## Records provided
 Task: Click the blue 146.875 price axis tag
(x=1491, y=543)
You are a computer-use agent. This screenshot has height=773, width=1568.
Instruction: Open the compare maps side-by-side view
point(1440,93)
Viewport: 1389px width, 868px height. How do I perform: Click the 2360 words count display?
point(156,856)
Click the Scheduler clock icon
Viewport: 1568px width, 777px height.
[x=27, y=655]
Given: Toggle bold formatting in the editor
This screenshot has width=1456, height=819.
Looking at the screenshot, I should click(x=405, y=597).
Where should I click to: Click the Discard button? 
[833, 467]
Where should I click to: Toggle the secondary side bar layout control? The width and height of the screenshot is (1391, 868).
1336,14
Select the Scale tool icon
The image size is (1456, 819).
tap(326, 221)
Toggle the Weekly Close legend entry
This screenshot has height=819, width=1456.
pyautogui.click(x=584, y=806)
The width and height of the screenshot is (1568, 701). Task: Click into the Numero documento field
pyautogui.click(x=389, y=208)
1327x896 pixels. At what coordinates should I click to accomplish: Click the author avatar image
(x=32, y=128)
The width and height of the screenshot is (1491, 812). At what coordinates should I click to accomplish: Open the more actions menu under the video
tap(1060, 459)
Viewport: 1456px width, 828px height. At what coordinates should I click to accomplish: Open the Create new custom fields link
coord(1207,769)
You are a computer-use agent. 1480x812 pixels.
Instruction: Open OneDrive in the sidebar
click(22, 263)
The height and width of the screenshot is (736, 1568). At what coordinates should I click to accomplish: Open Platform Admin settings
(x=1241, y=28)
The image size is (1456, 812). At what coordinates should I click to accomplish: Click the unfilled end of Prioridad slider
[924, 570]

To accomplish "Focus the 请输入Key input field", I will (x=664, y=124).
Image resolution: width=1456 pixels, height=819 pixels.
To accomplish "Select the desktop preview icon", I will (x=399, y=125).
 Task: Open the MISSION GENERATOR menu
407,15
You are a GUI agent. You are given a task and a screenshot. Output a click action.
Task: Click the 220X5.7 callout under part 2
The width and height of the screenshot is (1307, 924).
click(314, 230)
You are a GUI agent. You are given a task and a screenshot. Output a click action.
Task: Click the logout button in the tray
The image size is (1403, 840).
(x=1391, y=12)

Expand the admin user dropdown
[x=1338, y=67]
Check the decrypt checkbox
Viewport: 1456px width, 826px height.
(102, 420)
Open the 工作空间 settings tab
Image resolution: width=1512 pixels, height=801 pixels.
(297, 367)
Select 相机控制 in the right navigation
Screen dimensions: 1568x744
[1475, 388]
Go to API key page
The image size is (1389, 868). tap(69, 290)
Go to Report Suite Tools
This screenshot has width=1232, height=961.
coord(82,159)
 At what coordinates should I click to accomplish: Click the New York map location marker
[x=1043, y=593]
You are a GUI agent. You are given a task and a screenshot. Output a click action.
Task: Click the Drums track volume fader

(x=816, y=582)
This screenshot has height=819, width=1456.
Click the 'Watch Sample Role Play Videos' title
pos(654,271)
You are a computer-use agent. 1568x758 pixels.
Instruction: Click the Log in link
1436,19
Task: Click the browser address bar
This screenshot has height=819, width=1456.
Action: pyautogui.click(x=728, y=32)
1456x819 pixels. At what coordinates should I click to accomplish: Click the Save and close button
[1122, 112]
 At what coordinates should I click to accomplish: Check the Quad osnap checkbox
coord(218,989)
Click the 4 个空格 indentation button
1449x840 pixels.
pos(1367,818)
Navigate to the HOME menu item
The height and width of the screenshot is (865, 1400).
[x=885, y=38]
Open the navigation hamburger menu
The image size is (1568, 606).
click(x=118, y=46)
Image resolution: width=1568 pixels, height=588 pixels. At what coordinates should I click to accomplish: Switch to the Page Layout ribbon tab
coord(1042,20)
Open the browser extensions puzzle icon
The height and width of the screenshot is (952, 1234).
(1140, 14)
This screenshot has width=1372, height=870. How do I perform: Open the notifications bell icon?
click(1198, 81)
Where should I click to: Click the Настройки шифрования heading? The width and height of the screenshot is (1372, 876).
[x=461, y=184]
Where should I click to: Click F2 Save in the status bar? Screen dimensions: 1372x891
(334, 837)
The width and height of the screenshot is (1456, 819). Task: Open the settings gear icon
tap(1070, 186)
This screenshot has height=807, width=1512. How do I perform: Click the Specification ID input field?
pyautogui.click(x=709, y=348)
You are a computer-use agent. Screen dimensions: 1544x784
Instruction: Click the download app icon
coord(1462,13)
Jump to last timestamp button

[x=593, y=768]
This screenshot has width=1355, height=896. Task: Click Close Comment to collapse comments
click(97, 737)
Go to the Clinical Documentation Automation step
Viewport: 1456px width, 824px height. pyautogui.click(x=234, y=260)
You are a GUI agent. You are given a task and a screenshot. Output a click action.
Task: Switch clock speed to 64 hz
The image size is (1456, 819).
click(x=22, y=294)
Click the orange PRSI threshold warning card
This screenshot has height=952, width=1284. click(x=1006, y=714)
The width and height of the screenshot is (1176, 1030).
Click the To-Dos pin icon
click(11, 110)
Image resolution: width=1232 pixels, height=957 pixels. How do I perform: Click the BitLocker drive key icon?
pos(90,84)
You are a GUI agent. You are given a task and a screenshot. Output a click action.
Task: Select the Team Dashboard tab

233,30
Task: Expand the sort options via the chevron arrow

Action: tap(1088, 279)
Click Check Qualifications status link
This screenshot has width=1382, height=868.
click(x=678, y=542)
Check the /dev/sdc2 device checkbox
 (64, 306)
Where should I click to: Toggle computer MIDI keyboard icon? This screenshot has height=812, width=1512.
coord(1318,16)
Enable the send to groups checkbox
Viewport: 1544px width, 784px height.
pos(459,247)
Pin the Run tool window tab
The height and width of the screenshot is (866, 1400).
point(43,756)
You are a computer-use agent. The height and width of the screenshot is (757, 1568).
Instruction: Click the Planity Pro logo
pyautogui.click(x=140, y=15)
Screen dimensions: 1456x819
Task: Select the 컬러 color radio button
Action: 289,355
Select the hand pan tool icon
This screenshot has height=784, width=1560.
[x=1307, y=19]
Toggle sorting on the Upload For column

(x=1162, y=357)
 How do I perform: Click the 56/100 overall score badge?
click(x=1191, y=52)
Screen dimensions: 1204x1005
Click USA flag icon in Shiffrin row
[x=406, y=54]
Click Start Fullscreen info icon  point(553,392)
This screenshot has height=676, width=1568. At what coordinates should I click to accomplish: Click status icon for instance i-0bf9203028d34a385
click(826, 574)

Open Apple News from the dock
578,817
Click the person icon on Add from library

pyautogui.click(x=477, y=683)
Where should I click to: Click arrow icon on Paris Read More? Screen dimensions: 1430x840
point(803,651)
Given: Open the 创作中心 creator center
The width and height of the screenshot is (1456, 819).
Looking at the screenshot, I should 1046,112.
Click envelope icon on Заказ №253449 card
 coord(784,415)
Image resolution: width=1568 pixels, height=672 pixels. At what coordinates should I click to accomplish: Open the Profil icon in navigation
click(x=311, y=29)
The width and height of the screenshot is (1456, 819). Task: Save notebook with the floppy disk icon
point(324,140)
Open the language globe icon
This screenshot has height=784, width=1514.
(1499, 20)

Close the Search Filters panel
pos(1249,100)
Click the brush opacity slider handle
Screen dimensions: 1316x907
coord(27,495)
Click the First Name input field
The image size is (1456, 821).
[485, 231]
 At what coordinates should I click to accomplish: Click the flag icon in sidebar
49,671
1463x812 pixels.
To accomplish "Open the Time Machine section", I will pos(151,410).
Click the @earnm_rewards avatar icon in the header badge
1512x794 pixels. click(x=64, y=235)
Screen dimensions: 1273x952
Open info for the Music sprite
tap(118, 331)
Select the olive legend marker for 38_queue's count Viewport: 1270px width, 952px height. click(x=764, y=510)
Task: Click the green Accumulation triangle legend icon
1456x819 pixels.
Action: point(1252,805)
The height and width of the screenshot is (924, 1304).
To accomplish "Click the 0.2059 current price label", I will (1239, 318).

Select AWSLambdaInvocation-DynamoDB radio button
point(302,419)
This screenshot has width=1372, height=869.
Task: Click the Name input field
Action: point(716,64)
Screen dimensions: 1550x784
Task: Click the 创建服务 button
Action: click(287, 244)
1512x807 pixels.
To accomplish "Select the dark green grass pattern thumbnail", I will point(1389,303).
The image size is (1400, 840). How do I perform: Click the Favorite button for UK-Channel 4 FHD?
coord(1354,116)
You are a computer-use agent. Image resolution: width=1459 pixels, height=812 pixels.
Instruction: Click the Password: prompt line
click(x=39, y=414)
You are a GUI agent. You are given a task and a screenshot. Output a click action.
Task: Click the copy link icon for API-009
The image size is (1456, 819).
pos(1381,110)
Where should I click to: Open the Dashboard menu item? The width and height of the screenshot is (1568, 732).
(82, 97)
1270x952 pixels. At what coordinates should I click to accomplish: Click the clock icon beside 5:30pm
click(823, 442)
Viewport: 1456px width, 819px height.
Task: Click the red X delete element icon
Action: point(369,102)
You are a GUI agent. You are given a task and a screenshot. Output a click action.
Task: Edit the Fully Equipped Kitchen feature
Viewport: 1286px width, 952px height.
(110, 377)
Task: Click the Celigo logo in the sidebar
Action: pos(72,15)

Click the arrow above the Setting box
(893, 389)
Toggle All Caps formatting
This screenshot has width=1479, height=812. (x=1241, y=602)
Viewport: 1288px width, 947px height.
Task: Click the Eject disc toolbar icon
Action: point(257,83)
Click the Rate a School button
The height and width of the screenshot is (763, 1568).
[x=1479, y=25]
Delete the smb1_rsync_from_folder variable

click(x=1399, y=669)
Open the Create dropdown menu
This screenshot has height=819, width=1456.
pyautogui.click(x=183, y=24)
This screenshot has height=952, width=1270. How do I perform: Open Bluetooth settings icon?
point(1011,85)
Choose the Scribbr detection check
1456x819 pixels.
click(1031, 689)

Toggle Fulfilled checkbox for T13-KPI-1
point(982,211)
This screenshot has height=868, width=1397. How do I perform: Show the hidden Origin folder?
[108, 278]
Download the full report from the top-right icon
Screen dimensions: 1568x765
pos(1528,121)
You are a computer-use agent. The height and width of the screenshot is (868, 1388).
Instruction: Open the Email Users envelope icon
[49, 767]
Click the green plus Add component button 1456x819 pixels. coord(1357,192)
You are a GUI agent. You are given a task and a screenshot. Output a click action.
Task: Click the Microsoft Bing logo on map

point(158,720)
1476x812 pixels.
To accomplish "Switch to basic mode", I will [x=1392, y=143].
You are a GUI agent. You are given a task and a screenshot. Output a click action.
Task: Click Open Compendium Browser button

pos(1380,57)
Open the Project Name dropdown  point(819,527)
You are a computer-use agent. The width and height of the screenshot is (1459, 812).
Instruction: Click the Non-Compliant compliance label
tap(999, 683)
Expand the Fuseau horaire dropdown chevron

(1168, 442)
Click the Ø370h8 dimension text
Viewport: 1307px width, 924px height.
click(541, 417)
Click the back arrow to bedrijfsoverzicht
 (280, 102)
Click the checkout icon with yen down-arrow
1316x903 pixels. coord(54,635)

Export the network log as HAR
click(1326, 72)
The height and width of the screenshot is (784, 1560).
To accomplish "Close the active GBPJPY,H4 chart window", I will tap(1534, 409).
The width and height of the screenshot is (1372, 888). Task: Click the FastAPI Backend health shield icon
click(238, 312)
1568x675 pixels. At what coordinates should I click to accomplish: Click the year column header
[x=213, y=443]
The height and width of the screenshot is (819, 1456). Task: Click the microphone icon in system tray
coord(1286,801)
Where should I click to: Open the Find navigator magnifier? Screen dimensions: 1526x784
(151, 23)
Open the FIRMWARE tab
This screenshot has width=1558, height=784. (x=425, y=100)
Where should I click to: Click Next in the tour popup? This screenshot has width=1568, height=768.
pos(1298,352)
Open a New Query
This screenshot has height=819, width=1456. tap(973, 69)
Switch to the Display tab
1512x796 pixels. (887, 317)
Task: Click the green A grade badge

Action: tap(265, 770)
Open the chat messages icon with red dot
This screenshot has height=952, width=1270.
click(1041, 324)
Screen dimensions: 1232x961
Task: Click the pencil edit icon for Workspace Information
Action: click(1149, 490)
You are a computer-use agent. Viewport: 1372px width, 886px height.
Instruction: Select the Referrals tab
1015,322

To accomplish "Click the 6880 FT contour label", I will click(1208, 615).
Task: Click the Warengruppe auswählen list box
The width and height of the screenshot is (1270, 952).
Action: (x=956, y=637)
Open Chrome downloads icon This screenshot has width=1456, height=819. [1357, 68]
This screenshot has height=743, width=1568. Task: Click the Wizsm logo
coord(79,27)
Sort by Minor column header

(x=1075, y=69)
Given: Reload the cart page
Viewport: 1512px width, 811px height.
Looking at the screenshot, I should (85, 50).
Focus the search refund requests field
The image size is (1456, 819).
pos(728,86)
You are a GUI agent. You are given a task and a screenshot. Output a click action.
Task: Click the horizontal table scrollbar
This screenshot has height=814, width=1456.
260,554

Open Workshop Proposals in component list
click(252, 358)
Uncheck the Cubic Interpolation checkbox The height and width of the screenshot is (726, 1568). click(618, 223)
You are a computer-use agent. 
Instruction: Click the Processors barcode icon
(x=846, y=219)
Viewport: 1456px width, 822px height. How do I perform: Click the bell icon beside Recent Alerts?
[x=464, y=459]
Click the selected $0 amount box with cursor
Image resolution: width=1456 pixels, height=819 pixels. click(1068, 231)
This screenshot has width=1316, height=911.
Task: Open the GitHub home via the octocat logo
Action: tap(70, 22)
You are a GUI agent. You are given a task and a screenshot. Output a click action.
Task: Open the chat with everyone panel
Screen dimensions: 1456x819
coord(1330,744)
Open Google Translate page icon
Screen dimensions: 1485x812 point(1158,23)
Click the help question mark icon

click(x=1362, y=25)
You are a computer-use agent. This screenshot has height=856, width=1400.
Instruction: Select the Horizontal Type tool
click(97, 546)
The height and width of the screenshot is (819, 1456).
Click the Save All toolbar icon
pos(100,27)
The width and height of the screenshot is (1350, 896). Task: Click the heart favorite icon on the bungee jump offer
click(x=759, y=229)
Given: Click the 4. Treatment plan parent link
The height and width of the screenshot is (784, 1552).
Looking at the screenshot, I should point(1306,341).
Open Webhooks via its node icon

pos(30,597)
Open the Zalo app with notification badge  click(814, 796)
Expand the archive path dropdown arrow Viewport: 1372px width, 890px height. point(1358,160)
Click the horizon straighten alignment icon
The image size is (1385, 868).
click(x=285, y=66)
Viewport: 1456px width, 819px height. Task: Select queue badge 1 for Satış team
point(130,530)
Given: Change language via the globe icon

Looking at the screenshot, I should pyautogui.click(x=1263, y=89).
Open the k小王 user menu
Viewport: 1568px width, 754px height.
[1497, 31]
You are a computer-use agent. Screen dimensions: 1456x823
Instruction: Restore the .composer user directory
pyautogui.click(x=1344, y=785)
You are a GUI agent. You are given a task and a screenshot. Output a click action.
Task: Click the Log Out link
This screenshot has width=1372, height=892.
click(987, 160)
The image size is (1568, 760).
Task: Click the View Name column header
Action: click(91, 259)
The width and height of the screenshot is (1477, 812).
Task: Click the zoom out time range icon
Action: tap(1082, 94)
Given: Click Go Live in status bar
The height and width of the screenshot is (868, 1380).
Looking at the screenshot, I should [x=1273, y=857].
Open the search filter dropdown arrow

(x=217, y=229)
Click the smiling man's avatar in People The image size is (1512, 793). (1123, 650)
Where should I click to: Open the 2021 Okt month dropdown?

## Action item
For the string "right", search the preceding data and copy every line that includes it.

## Exercise result
Select 相机控制 in the right navigation
Download the full report from the top-right icon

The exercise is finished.